The RSBY scheme can be reformed by drawing some lessons from other ongoing government health insurance scheme in the country. For example, the Employees’ State Insurance (ESI) Scheme of India, set up through the ESI Act 1948, has been providing healthcare protection to workers and their dependents (55,484,000 beneficiaries on March 2010) under provisions of the law. This scheme is also financially self-sustainable. The ESI provides outpatient health- care in addition to inpatient healthcare services. And, unlike the RSBY, the ESI has its own healthcare facilities (ESI dispensaries and hospitals) thus enabling ESI to better control costs and access to services to its members.

In conclusion, on the basis of our analysis we state that implementing RSBY would entail a relatively modest financial burden, considering the estimated number of enrolled and the premiums practiced today. We aim to assess whether RSBY is India's flagship platform for the introduction of universal hospital insurance.
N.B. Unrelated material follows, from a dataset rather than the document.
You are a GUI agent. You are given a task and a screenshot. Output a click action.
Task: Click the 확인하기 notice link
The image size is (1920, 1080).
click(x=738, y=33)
The impressive progress of the programme in enrolling BPL households shows promise, which however, will mature only when some conditions are met: the budget allocation must match the required funds for maintenance and expansion of the scheme; this requires suitable arrangements for budgeting of amount that would cover both the premium of those already enrolled, and of all those that are entitled to subsidized benefits. Secondly, the legal status of the scheme should be regularized to ensure that it is permanent, without which the rights-based approach cannot be materialized. And thirdly, the value-proposition of RSBY must attract large numbers of APL households, who (unlike BPL) will have to pay premiums to ensure the financial sustainability of the scheme. At this stage, RSBY is challenged by these conditions, suggesting that GOI, which could fix several core issues, is not yet fully and irrevocably decided that RSBY is the platform to implementing universal hospital insurance in India.